- **TEXT PROVIDED**:
______________________________
The 1984 Yearbook of Astronomy and What’s New in Space, just two of the books edited and written by Moore.
And now for something a bit more cheerful. Anton Petrov is the Russian presenter of the YouTube show, ‘What Da Math’, about space and astronomy. The video below is the second part of his tribute to the Russian cosmonaut, Alexey Leonov, who passed away on October 11th, 2019. Leonov was the first man to make a spacewalk, but as his previous video also showed, he was also an artist. He worked with another artist, Andrei Sokolov, on the illustrations for a number of popular science books. Petrov’s earlier video showed some of them. This is a longer look at those paintings, which Petrov dedicates to those who dedicate their lives to inspiring humanity.
The paintings shown are truly beautiful. Yes, there are landscapes of the dull grey moons and the metal of rockets and space stations against the black of space. But it’s also a universe of rich, deep colour – vibrant reds, yellows, blues and greens – the light of alien suns on the unearthly landscapes of distant worlds. They’re depictions of a future that never arrived, done when it seemed that Russia would win the space race and Communism would lead humanity to a more prosperous, technological future of international proletarian brotherhood. Progressive humanity would at last realise its destiny and conquer space, moving outward to space stations, the moon and then the rest of the Solar system and the stars beyond. It never happened. Communism collapsed, and the Soviets lost the space race. They had a record of spectacular firsts – first satellite, first man in space, first space walk, a series of successful probes to the planets and a solid record of prolonged life and research in orbit in the Salyut space stations. But they were beaten to the Moon by the Americans. The massive N1 rockets that would have taken them there kept blowing up until the programme was finally cancelled. Instead of sending a man, the Russians had to send instead an automated rover, the Lunakhod. In itself, this is no mean achievement, but it couldn’t match that of Armstrong, Aldrin and their successors. But these paintings look forward to that failed future.
______________________________
- **STORED RECORDS**:

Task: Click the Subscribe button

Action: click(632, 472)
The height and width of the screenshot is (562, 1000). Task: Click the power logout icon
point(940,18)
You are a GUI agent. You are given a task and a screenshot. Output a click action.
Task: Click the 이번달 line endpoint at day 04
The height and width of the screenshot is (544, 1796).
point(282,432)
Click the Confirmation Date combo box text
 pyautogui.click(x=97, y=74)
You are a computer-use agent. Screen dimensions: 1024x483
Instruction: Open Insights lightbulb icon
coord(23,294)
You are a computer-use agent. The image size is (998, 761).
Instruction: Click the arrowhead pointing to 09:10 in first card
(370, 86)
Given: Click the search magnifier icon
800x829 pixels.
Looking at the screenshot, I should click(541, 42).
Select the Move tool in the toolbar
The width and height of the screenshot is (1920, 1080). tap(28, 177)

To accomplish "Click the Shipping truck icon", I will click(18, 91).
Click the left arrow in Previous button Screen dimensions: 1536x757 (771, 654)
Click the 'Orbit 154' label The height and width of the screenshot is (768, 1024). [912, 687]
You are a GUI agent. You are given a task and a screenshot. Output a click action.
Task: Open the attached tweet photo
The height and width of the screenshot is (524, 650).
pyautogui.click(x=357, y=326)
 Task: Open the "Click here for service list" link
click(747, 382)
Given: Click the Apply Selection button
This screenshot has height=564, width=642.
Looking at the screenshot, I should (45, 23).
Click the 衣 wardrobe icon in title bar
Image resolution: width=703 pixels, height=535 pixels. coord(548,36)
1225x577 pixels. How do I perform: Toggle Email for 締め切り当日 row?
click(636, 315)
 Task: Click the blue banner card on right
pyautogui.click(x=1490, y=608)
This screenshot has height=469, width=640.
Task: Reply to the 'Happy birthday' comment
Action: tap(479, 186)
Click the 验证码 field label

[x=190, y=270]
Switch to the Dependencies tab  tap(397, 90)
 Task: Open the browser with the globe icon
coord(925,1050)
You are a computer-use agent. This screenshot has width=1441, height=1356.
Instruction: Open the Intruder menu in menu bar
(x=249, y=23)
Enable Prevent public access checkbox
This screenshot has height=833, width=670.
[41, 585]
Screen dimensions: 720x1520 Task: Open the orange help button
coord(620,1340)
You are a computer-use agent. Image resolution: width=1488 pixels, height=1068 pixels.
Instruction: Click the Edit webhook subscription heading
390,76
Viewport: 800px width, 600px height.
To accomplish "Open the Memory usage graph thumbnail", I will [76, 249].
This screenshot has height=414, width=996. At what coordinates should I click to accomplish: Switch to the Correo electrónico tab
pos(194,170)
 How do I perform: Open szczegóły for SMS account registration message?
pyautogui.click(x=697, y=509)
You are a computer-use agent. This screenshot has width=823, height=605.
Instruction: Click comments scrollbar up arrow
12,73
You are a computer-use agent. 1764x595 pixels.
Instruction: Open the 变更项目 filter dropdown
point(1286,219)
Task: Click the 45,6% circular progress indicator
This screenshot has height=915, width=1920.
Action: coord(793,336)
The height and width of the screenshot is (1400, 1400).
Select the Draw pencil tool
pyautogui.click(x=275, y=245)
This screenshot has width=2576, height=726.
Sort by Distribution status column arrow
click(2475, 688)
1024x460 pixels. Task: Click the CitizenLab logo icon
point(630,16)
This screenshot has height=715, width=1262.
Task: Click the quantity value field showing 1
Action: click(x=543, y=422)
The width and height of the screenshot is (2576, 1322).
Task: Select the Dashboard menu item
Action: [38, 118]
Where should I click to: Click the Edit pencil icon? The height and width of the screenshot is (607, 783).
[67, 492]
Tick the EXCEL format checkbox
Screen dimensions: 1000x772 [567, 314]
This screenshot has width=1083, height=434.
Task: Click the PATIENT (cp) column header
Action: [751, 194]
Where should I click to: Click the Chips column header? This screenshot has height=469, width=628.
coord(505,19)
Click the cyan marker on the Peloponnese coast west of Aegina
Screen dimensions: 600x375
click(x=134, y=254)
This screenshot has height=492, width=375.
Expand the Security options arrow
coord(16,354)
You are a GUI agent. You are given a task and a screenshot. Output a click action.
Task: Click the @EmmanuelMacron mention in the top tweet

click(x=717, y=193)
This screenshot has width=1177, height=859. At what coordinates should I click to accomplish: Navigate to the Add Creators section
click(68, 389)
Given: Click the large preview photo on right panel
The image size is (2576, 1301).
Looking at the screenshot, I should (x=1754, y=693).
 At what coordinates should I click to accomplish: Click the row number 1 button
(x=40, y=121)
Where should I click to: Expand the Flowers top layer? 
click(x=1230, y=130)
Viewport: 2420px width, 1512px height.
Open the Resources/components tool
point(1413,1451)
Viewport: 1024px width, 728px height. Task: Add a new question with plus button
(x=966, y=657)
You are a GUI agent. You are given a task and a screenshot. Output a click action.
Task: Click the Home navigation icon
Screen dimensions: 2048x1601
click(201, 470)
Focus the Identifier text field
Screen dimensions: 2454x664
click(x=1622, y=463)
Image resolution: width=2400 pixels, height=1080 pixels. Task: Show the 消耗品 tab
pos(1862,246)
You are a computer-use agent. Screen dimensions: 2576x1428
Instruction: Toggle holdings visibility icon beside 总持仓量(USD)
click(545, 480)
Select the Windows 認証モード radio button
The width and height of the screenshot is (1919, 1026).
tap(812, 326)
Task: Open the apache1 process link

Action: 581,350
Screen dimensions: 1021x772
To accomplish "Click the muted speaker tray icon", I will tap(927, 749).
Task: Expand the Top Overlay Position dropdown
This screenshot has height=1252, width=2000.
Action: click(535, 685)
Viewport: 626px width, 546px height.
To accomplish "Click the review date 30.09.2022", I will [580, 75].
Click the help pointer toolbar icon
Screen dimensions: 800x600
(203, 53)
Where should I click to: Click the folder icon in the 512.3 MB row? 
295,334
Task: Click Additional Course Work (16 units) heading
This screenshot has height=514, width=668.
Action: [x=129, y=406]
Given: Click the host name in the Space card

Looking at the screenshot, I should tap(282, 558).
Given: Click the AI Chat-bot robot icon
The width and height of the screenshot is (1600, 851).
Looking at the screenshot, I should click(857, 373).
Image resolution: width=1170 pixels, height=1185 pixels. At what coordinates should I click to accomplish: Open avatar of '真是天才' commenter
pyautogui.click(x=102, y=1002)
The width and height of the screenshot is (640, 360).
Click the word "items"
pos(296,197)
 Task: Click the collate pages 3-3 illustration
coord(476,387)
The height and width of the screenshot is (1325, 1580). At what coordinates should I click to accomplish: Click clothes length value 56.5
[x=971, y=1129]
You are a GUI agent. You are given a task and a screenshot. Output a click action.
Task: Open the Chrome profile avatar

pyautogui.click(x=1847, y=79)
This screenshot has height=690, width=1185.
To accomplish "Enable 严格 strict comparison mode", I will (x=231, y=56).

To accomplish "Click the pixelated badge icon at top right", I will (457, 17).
______________________________
- **REQUIRED WORK**:
a. In the text about Alexey Leonov's space paintings, on what date did Leonov pass away?
b. Edit the text about Alexey Leonov's space paintings from "The 1984 Yearbook" up to and including "to inspiring humanity.", replacing "cosmonaut" with "space explorer".
c. Can you pick up the text about Alexey Leonov's space paintings where it ends and keep writing?

- **ANSWERS FOR THE EXERCISE**:
a. October 11th, 2019.

b.
The 1984 Yearbook of Astronomy and What’s New in Space, just two of the books edited and written by Moore.
And now for something a bit more cheerful. Anton Petrov is the Russian presenter of the YouTube show, ‘What Da Math’, about space and astronomy. The video below is the second part of his tribute to the Russian space explorer, Alexey Leonov, who passed away on October 11th, 2019. Leonov was the first man to make a spacewalk, but as his previous video also showed, he was also an artist. He worked with another artist, Andrei Sokolov, on the illustrations for a number of popular science books. Petrov’s earlier video showed some of them. This is a longer look at those paintings, which Petrov dedicates to those who dedicate their lives to inspiring humanity.

c.
However, it’s possible that something like the future they envisaged may yet come to be. Not created solely by the Russians, of course, but by all the other countries that are now entering space. Nations like India and China, as well as America, Britain and France, Germany and Switzerland with their designs for space shuttles. And if the Space Age really is going to arrive at last, it’s been a very long time coming. It’s fifty years since Neil Armstrong first walked on the Moon, and some of us would humanity to return for good. The Space Race always was somewhat artificial in that it was driven by largely political reasons, as both the Soviets and Americans tried to show which of their systems was superior by outperforming the other. But if the head of the Russian space programme, Sergei Korolyov had not died, but had lived to guide the design and construction of the N1, I think the situation might have been very different today. The N1 might have become a success, and the Russians just might have sent their own people to the Moon. They may not have beaten the Americans, but they would have come a very close second. And if that had happened, I don’t doubt that we’d have had a permanent base on the Moon. Just to make sure that the Soviets didn’t have all the place to themselves.
According to Petrov, the paintings themselves were taken from old postcards which are very difficult to get hold of. This is a pity, as these are paintings that would, I am sure, find an audience among western as well as Russian space fans and enthusiasts. There is a market for books and albums of SF and Fantasy art. Waterstones even has on its SF, Fantasy and Horror shelves collections of 100 postcards of Science Fiction book covers. Some of the published histories of SF, like John Clute’s Science Fiction: An Illustrated History – use illustrations from the novels, pulps and other magazines. There is thus space available, if I may use that phrase, for a similar volume of Russian and eastern European space art. Tarkovsky’s great Science Fiction films, Solaris and Stalker, are considered to be two of the classics of SF cinema. Similarly the Czech SF film, Ikarus IE was shown a couple of years ago at a British cinema. So why not a showcase of Russian and eastern European space art?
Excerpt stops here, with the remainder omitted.